WHAT YOU NEED TO DO: So long as no pictures are carried over, output the records below exactly.
Segment Start: SUPPLIED MATERIAL
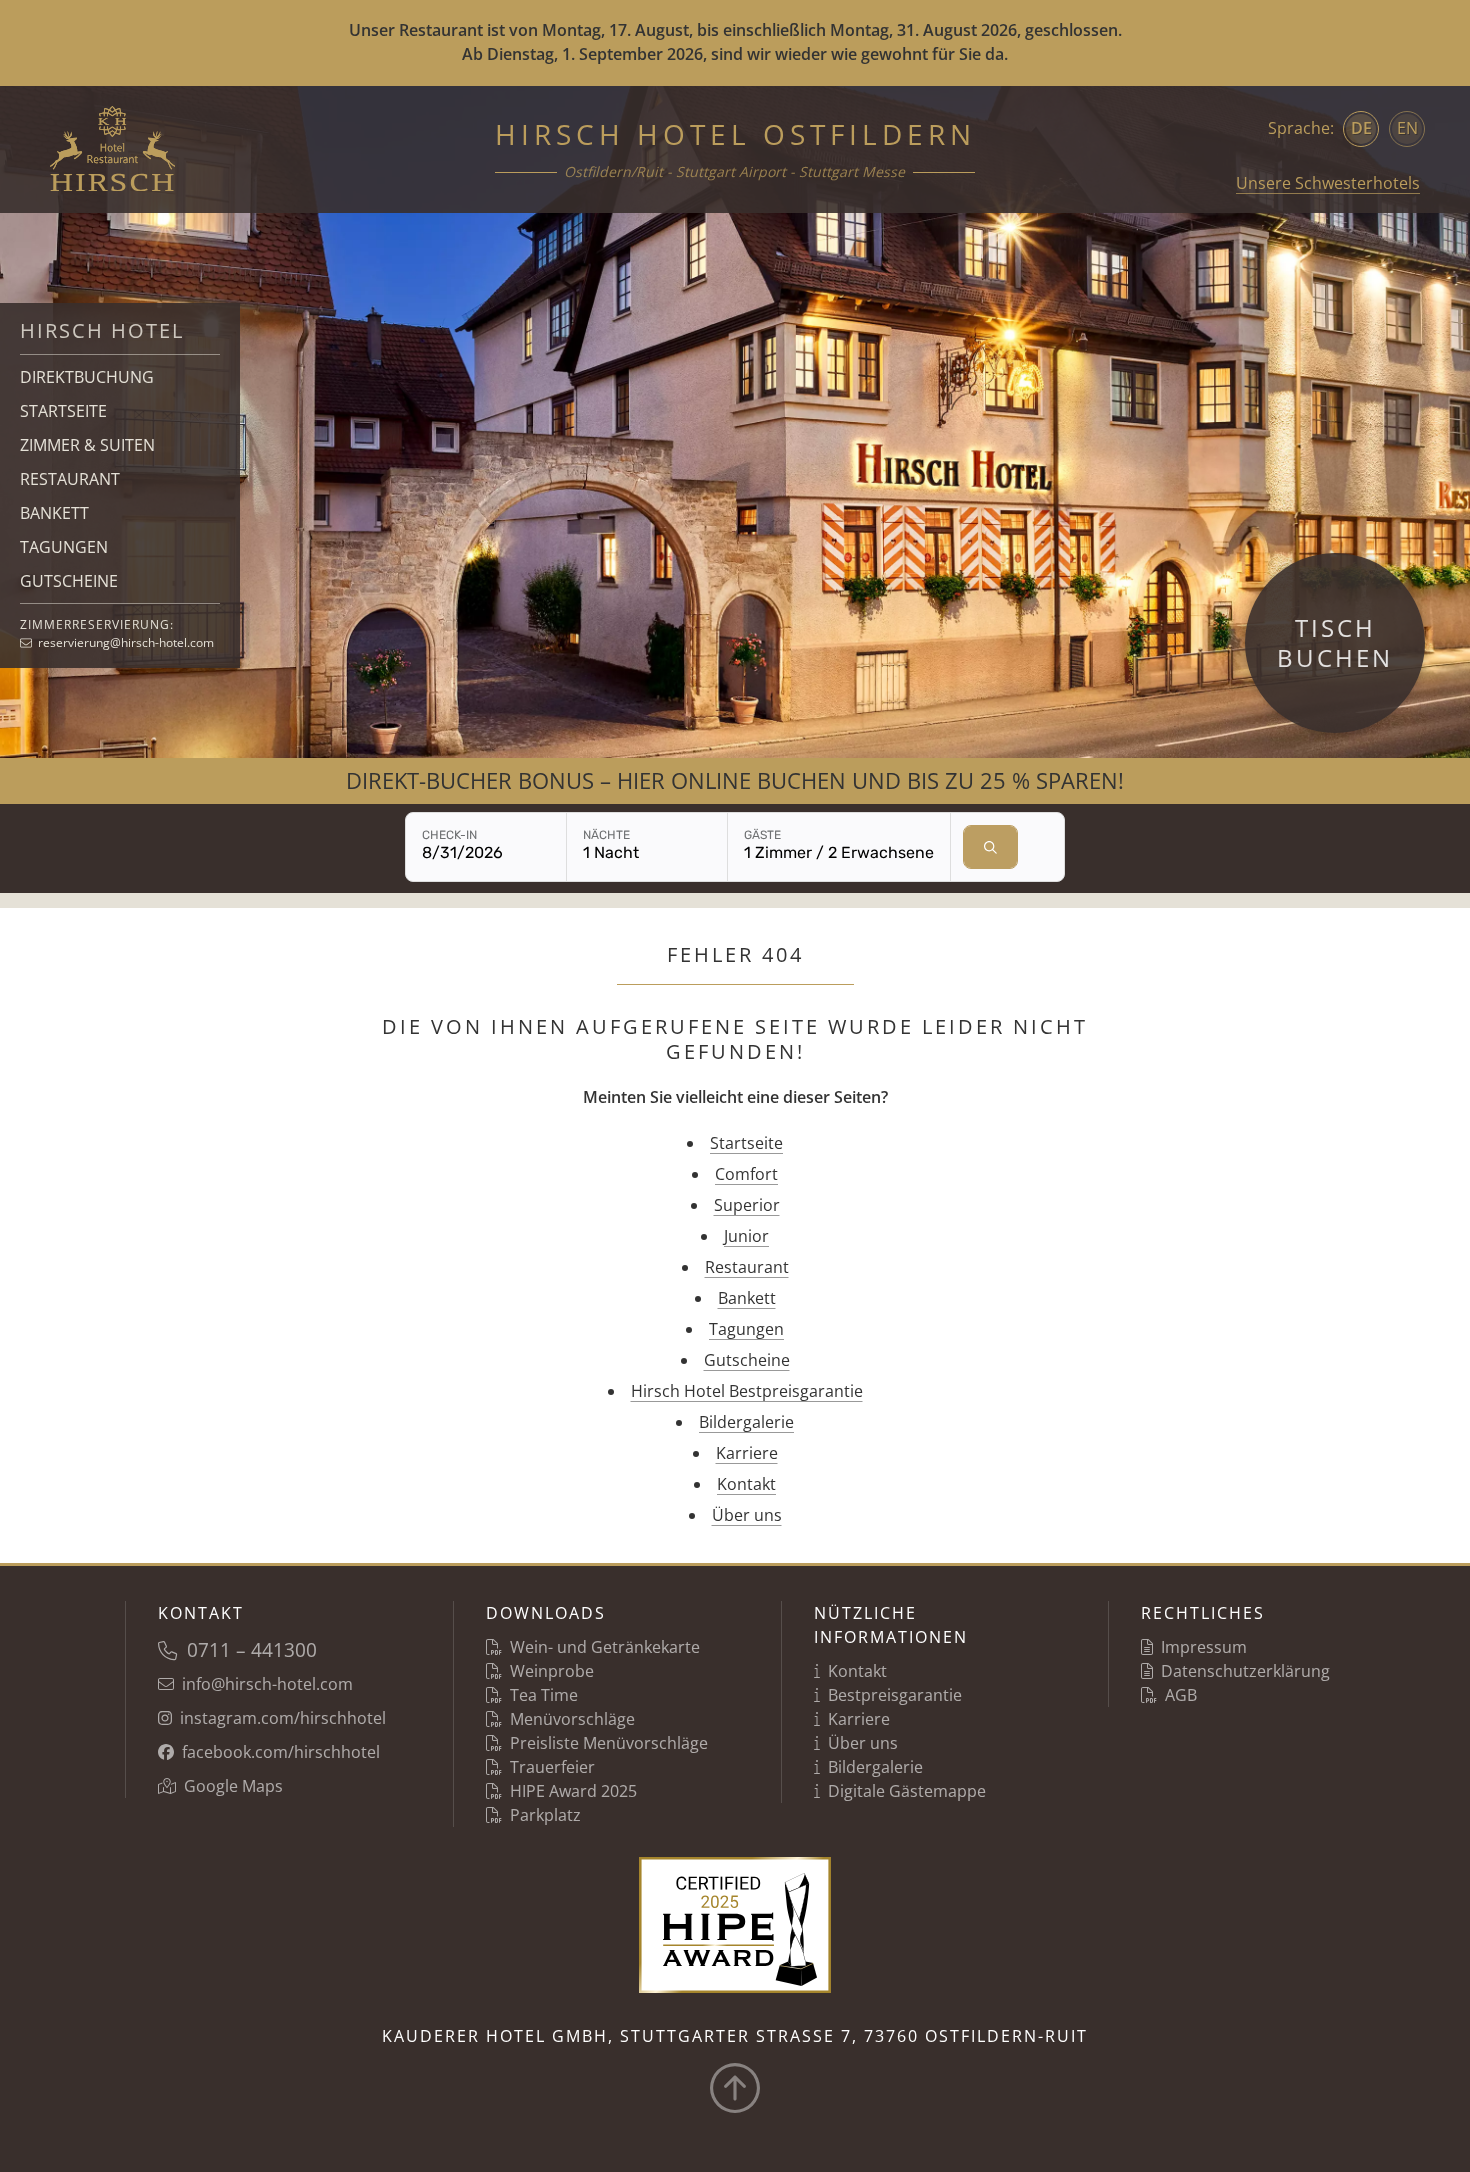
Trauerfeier (552, 1767)
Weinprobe (552, 1671)
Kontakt (746, 1484)
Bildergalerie (746, 1422)
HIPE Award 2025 (573, 1791)
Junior (746, 1236)
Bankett (747, 1298)
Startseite (746, 1143)
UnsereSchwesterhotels (1328, 183)
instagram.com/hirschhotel (283, 1718)
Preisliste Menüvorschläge (609, 1743)
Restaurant (747, 1267)
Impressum (1204, 1647)
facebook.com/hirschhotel (281, 1752)
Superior (747, 1205)
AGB (1181, 1695)
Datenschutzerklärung (1245, 1671)
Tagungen (746, 1329)
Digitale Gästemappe (907, 1791)
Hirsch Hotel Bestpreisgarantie (747, 1391)
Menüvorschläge (572, 1719)
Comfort (746, 1174)
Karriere (747, 1453)
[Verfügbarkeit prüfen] (990, 847)
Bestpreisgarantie (895, 1695)
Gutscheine (747, 1360)
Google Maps (233, 1786)
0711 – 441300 (252, 1649)
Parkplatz (545, 1815)
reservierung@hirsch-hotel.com (126, 642)
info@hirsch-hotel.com (267, 1684)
Segment End: SUPPLIED MATERIAL
EXERCISE OUTPUT:
Trauerfeier (552, 1767)
Weinprobe (552, 1671)
Kontakt (746, 1484)
Bildergalerie (746, 1422)
HIPE Award 2025 (573, 1791)
Junior (746, 1236)
Bankett (747, 1298)
Startseite (746, 1143)
UnsereSchwesterhotels (1328, 183)
instagram.com/hirschhotel (283, 1718)
Preisliste Menüvorschläge (609, 1743)
Restaurant (747, 1267)
Impressum (1204, 1647)
facebook.com/hirschhotel (281, 1752)
Superior (747, 1205)
AGB (1181, 1695)
Datenschutzerklärung (1245, 1671)
Tagungen (746, 1329)
Digitale Gästemappe (907, 1791)
Hirsch Hotel Bestpreisgarantie (747, 1391)
Menüvorschläge (572, 1719)
Comfort (746, 1174)
Karriere (747, 1453)
[Verfügbarkeit prüfen] (990, 847)
Bestpreisgarantie (895, 1695)
Gutscheine (747, 1360)
Google Maps (233, 1786)
0711 – 441300 (252, 1649)
Parkplatz (545, 1815)
reservierung@hirsch-hotel.com (126, 642)
info@hirsch-hotel.com (267, 1684)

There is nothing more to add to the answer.